Alejandro resaltó que gran parte del éxito en el mercado se debe al movimiento que surgió en la península de Baja California; gracias a esta revolución creció la distribución a todo el país, pero existe la tarea pendiente de la evolución y el aprendizaje de cómo consumir estos productos.

E n La Nueva Viga se puede conseguir buen pescado proveniente de las costas de Veracruz, Oaxaca, Jalisco y muchas regiones más, pero hay que buscar bien y eso es lo más complicado de lograr.

Más allá de observar el color vivo de su piel, que las escamas y los ojos aún estén brillantes y que conserve ese olor natural a mar (sin notas rancias o de amoníaco), “para un cliente común es muy difícil conocer lo que estás comprando, a menos que seas un experto o alguien que vivió en la playa. Por ejemplo, te pueden vender dorado por algo más o viceversa y resulta casi imposible de distinguir”, señala el cocinero.

Por eso una de las recomendaciones más atinadas es adentrarse más y más en la cocina del mar, buscar conocer nuevas especies y aventurarse a probar cosas nuevas.

¡Que los mariscos no queden fuera de tu menú patrio!
¡Que los mariscos no queden fuera de tu menú patrio!

¡Que vivan las costas mexicanas!

El producto del océano también es parte de nuestra identidad como mexicanos y hay que aprovechar estas oportunidades para impulsar su consumo. Alejandro quiso darle un giro a cuatro platillos muy significativos en estas fiestas, como lo es el pozole. “La gente está acostumbrada al pozole, pero no de mariscos y ¿por qué no intentarlo? Sólo hay que cambiar el puerco por alimentos de la costa”.

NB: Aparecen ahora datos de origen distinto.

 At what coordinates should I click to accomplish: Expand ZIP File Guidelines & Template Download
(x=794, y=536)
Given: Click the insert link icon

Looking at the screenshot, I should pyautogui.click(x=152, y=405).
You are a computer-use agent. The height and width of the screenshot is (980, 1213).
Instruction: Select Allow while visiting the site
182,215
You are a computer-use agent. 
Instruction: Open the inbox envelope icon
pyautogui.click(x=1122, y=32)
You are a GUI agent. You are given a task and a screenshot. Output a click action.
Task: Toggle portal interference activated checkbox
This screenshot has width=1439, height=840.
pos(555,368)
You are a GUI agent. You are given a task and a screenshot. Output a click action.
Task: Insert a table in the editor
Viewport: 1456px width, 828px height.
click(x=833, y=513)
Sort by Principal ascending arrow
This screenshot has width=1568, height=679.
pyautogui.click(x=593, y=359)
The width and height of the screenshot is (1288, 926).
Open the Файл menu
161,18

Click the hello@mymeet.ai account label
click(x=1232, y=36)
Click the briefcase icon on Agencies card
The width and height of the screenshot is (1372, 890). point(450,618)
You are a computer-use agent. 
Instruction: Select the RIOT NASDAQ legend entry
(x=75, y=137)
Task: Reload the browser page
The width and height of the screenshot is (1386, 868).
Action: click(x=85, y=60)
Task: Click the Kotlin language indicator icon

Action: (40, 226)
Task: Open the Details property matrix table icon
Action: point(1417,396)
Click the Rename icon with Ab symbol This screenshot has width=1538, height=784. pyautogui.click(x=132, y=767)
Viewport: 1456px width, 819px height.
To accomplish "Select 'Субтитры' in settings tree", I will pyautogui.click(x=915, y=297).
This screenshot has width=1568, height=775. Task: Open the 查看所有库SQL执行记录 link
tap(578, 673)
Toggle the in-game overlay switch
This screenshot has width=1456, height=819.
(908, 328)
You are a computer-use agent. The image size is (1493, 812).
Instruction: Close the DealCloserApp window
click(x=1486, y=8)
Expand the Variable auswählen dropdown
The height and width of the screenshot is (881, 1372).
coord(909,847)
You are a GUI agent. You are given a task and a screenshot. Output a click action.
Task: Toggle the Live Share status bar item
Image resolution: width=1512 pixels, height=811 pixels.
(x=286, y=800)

La clave para este pozole está en agregarle ese consomé de camarón que muchos hemos probado en algún momento. “El clásico de mamá: con camarón seco, jitomate, cebolla, ajo. Ahí mismo se cocinarán los granos de maíz y después se incorporarán el resto de los ingredientes. Queda un plato bien sabroso, un poco poroso y picante, ideal para la cena”, explica Alejandro.

Las flautas también son muy habituales, sólo que para esta especial ocasión estarán rellenas de una machaca de cangrejo , muy popular en el norte. Decoradas con queso cotija, crema, lechuga y jitomate.

Algo fundamental y que no debe pasar desapercibido para este platillo es el grosor de las tortillas. “Lleva muchísima mantequilla: por cada kilo de cangrejo se ocuparon 300 gramos de ella; por eso deben ser muy gruesas, para que queden crujientes y no se rompan al momento de freír”, detalló.

En un menú patrio tampoco pueden faltar los chiles, aunque Alejandro no quería que fueran en nogada y decidió inspirarse en otros que no son tan conocidos en la capital, pero sí en Durango: los de boda. “Quería que fueran rellenos, pero sin caer en lo dulce. Entonces me acordé de mis clases de comida nacional; se hacen con chile ancho o pasilla mixe y se rellenan con machaca de pescado”.

Pero lo que los hace distintos a otros es el mole blanco: “Se hace con ajo, almendra, las migajas del pan blanco y leche. El chiste es hacer algo parecido a la nogada, porque lleva menta y piloncillo, pero sin llegar a ese dulzor que predomine”.

Para la ensalada, la concepción fue muy sencilla pensando en una caprese italiana: “solo hay que fijarse que todo el producto sea muy fresco. Todo mundo lo puede hacer en casa. Compramos los tomates riñón en Oaxaca, pero se puede usar otro, queso Gandolfi, epazote de colores, aceite de olivo, un poco de tomillo”, finaliza el chef Alejandro Zárate.